▶ **DOCUMENT EXCERPT**:
=== Section Start ===
“Durel says ‘scare tactics’ likely before July 16 vote”

Durel spoke, eleqouently by all the accounts I hear, to the Oil Center Renaissance Association. The association is an alliance of businesses located in and around the oil center. The Advocate has an interesting review of the luncheon.

On the account presented there Durel dealt with four major issues: the theme of doubt in upcoming incumbent disinformation, the issue lower prices for telecom services in this city, the upcoming interview with Sun CEO Scott McNealy, and equity in the buildout. It appears that he is sounding all the right notes.

Doubt is a part of the incumbent’s FUD strategy and the fact that the mayor can refer to it in a public address indexes the growing sophistication of our community about the way the incumbents have fought this battle. Most places don’t have our experience with corporations that try and introduce fear of the future and doubt about valuable projects they oppose only because it reduces the profits they will be able to take out of Lafayette. (The incumbents don’t doubt the value of a fiber to the home system. Their long-term plans call for one. What they don’t want is our owning it instead of one of them.)Durel gets it exactly right:

City-Parish President Joey Durel said the closer “D-Day” nears on the July 16 fiber-optic initiative election, the more private telecommunications companies will use “scare tactics.”

These “scare tactics,” such as negative advertising, false information and promotion of current technology, are geared to create doubt, he said.

“They are desperately trying to defend a horse-and-buggy technology in a supersonic age,” Durel said…

An odd tactic adopted by the opponents of this is to either deny that LUS can lower prices 20% or to worry that they will. (Of course they can lower prices–prices in markets with 2 cable providers are 17% lower on average, LUS is just admitting the inevitable and arranging to get credit for it) Worrying that LUS will actually lower price is utterly bizarre. That was the point last time I checked. Somehow being successful in this is supposed to be a bad thing! The rationale has something to do with cutting LUS’ profits. This is either incredibly dense or incredibly duplicitous after all this time. LUS doesn’t exist to extract the maximum amount of profit from each individual it serves. That is the role of private companies. LUS is supposed to serve its customers. The best way and the accepted way to do that is to offer the lowest possible prices. If it makes a big profit it has failed in its mission. Again, Durel gets it:

Even if the fiber-optic network just breaks even, Durel said his goal, lower prices, would be accomplished.

“You win,” Durel said simply. “It’s a dream come true. I could hope for nothing more. It’s a dream come true if there’s a price war. Our citizens win.”
=== Section End ===
▶ **ENTRIES PROVIDED**:
=== Section Start ===
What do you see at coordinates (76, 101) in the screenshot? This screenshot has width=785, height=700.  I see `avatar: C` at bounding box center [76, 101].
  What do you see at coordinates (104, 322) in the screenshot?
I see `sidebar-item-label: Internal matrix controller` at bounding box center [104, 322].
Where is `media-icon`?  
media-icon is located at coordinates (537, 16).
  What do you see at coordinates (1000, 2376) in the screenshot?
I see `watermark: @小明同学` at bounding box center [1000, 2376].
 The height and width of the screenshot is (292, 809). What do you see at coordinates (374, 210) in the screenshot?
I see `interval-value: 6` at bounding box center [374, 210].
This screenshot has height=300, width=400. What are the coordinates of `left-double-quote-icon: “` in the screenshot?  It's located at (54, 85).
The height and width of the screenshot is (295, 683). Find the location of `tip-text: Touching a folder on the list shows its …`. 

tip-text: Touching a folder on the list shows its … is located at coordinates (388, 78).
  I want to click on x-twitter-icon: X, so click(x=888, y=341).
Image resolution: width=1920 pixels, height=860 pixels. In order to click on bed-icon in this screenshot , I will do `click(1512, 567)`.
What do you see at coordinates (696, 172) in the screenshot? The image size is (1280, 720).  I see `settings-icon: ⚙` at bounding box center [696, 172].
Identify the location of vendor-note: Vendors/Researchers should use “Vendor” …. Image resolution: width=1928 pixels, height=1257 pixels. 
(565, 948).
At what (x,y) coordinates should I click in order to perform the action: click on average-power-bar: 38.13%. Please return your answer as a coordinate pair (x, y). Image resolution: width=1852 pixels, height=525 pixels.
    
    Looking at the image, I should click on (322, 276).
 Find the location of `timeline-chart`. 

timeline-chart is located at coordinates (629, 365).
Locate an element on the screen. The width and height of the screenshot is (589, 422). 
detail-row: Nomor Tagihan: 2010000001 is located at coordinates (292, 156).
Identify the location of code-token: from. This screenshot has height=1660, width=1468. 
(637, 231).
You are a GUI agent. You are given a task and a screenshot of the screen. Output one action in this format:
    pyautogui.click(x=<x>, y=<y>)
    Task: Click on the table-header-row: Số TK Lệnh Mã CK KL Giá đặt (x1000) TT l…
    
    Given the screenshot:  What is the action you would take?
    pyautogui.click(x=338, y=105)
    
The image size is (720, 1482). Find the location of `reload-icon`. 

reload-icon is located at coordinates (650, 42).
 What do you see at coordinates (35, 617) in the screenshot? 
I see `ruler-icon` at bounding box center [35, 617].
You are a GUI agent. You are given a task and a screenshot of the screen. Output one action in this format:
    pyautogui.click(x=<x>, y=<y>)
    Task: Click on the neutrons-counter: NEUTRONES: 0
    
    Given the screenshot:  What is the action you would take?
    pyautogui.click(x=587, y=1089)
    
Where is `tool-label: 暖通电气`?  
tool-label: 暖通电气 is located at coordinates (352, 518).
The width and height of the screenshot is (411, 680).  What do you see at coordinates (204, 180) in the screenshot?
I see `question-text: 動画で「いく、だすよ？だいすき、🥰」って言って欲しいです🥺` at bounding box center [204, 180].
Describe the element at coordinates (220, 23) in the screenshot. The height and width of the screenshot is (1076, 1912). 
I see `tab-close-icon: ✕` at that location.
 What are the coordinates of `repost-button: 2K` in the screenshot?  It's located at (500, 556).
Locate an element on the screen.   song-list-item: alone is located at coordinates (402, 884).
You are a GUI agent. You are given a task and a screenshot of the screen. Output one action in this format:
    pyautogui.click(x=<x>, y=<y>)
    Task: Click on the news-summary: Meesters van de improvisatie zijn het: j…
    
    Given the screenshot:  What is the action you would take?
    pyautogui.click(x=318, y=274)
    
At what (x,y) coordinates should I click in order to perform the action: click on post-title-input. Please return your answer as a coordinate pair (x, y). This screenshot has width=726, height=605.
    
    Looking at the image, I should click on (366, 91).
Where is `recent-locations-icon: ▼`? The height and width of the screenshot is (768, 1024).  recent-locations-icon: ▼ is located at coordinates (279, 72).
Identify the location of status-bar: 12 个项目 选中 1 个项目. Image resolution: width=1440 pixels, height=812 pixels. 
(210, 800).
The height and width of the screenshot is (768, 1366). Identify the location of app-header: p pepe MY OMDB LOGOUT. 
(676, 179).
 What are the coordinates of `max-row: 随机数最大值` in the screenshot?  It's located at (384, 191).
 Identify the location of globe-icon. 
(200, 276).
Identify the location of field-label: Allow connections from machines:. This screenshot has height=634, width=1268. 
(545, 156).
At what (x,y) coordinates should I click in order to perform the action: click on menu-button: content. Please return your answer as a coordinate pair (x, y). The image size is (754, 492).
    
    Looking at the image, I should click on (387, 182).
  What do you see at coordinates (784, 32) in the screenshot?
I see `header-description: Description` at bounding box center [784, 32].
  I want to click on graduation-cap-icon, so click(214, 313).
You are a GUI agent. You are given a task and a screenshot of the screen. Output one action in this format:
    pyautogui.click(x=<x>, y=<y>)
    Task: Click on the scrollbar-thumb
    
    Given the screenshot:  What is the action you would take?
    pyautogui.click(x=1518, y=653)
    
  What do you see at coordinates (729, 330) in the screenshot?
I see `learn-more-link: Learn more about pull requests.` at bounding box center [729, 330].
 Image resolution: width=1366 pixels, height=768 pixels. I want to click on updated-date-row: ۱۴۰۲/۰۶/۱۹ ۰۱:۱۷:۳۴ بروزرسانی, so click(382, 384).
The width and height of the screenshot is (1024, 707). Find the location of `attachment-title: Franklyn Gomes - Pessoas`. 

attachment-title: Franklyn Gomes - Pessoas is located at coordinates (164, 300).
=== Section End ===
▶ **USING THE INFORMATION**:
a) Answer these questions about the article on Durel's luncheon talk:
(i) What is the Oil Center Renaissance Association?
(ii) On what date is the fiber-optic initiative election?
(iii) By how much are prices lower on average in markets with 2 cable providers?
b) Rewrite the article on Durel's luncheon talk from "City-Parish President Joey" to "doubt, he said.", putting "fear tactics" in place of "scare tactics".

▶ **OUTPUTS IN ORDER**:
a)
(i) An alliance of businesses located in and around the oil center.
(ii) July 16.
(iii) 17%.

b)
City-Parish President Joey Durel said the closer “D-Day” nears on the July 16 fiber-optic initiative election, the more private telecommunications companies will use “fear tactics.”

These “fear tactics,” such as negative advertising, false information and promotion of current technology, are geared to create doubt, he said.